Target position records

§

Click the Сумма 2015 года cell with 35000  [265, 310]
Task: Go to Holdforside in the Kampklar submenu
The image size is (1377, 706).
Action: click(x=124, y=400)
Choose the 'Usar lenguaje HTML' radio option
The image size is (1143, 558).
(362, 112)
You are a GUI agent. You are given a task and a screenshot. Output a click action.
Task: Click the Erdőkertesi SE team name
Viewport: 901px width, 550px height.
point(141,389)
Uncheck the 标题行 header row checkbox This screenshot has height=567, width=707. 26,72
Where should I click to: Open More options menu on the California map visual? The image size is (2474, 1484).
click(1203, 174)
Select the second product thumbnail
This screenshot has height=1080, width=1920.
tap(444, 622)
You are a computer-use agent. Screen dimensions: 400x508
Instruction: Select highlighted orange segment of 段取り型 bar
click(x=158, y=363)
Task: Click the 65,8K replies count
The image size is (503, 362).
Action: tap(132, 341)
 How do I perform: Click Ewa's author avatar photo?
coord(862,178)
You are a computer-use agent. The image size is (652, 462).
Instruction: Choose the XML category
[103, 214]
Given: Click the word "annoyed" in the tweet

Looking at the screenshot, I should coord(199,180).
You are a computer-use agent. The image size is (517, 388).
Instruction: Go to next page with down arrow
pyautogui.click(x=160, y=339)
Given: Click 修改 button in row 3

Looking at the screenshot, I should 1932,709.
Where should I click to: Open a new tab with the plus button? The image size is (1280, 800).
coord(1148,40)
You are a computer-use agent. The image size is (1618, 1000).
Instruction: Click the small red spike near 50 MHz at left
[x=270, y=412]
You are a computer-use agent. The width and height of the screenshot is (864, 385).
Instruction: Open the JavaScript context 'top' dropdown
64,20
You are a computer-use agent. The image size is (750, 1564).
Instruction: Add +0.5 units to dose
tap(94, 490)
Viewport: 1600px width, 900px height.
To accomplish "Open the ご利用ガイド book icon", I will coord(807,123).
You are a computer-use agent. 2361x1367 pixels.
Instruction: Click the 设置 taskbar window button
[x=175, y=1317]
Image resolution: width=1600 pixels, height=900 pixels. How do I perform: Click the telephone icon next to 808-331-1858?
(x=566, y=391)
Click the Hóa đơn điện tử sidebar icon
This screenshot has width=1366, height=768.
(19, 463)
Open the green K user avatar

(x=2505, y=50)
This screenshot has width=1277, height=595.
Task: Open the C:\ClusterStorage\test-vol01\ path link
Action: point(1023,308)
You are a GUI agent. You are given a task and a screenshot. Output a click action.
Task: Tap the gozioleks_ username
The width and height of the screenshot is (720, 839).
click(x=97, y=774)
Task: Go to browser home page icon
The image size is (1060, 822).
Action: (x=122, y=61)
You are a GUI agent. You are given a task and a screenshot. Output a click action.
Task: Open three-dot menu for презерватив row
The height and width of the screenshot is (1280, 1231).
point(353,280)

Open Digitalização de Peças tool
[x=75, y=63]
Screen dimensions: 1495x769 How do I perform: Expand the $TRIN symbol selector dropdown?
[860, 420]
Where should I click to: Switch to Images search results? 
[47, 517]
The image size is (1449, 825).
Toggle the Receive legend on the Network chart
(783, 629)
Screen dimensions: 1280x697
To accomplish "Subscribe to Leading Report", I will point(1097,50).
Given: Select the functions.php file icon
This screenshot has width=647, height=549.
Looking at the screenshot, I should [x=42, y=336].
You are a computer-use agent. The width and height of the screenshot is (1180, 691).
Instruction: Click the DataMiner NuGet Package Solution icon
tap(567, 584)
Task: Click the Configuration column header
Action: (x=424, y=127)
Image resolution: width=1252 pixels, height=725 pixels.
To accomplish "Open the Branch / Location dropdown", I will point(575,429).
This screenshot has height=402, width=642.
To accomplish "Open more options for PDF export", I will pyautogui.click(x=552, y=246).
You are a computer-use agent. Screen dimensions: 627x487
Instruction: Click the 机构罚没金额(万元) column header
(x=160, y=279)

§

• _PROBLEM STATEMENT_:
Reproduce every line of the data above verbatim, without changing anything.

• _RESPONSE TO THIS TASK_:
Click the Сумма 2015 года cell with 35000  [265, 310]
Task: Go to Holdforside in the Kampklar submenu
The image size is (1377, 706).
Action: click(x=124, y=400)
Choose the 'Usar lenguaje HTML' radio option
The image size is (1143, 558).
(362, 112)
You are a GUI agent. You are given a task and a screenshot. Output a click action.
Task: Click the Erdőkertesi SE team name
Viewport: 901px width, 550px height.
point(141,389)
Uncheck the 标题行 header row checkbox This screenshot has height=567, width=707. 26,72
Where should I click to: Open More options menu on the California map visual? The image size is (2474, 1484).
click(1203, 174)
Select the second product thumbnail
This screenshot has height=1080, width=1920.
tap(444, 622)
You are a computer-use agent. Screen dimensions: 400x508
Instruction: Select highlighted orange segment of 段取り型 bar
click(x=158, y=363)
Task: Click the 65,8K replies count
The image size is (503, 362).
Action: tap(132, 341)
 How do I perform: Click Ewa's author avatar photo?
coord(862,178)
You are a computer-use agent. The image size is (652, 462).
Instruction: Choose the XML category
[103, 214]
Given: Click the word "annoyed" in the tweet

Looking at the screenshot, I should coord(199,180).
You are a computer-use agent. The image size is (517, 388).
Instruction: Go to next page with down arrow
pyautogui.click(x=160, y=339)
Given: Click 修改 button in row 3

Looking at the screenshot, I should 1932,709.
Where should I click to: Open a new tab with the plus button? The image size is (1280, 800).
coord(1148,40)
You are a computer-use agent. The image size is (1618, 1000).
Instruction: Click the small red spike near 50 MHz at left
[x=270, y=412]
You are a computer-use agent. The width and height of the screenshot is (864, 385).
Instruction: Open the JavaScript context 'top' dropdown
64,20
You are a computer-use agent. The image size is (750, 1564).
Instruction: Add +0.5 units to dose
tap(94, 490)
Viewport: 1600px width, 900px height.
To accomplish "Open the ご利用ガイド book icon", I will coord(807,123).
You are a computer-use agent. 2361x1367 pixels.
Instruction: Click the 设置 taskbar window button
[x=175, y=1317]
Image resolution: width=1600 pixels, height=900 pixels. How do I perform: Click the telephone icon next to 808-331-1858?
(x=566, y=391)
Click the Hóa đơn điện tử sidebar icon
This screenshot has width=1366, height=768.
(19, 463)
Open the green K user avatar

(x=2505, y=50)
This screenshot has width=1277, height=595.
Task: Open the C:\ClusterStorage\test-vol01\ path link
Action: point(1023,308)
You are a GUI agent. You are given a task and a screenshot. Output a click action.
Task: Tap the gozioleks_ username
The width and height of the screenshot is (720, 839).
click(x=97, y=774)
Task: Go to browser home page icon
The image size is (1060, 822).
Action: (x=122, y=61)
You are a GUI agent. You are given a task and a screenshot. Output a click action.
Task: Open three-dot menu for презерватив row
The height and width of the screenshot is (1280, 1231).
point(353,280)

Open Digitalização de Peças tool
[x=75, y=63]
Screen dimensions: 1495x769 How do I perform: Expand the $TRIN symbol selector dropdown?
[860, 420]
Where should I click to: Switch to Images search results? 
[47, 517]
The image size is (1449, 825).
Toggle the Receive legend on the Network chart
(783, 629)
Screen dimensions: 1280x697
To accomplish "Subscribe to Leading Report", I will point(1097,50).
Given: Select the functions.php file icon
This screenshot has width=647, height=549.
Looking at the screenshot, I should [x=42, y=336].
You are a computer-use agent. The width and height of the screenshot is (1180, 691).
Instruction: Click the DataMiner NuGet Package Solution icon
tap(567, 584)
Task: Click the Configuration column header
Action: (x=424, y=127)
Image resolution: width=1252 pixels, height=725 pixels.
To accomplish "Open the Branch / Location dropdown", I will point(575,429).
This screenshot has height=402, width=642.
To accomplish "Open more options for PDF export", I will pyautogui.click(x=552, y=246).
You are a computer-use agent. Screen dimensions: 627x487
Instruction: Click the 机构罚没金额(万元) column header
(x=160, y=279)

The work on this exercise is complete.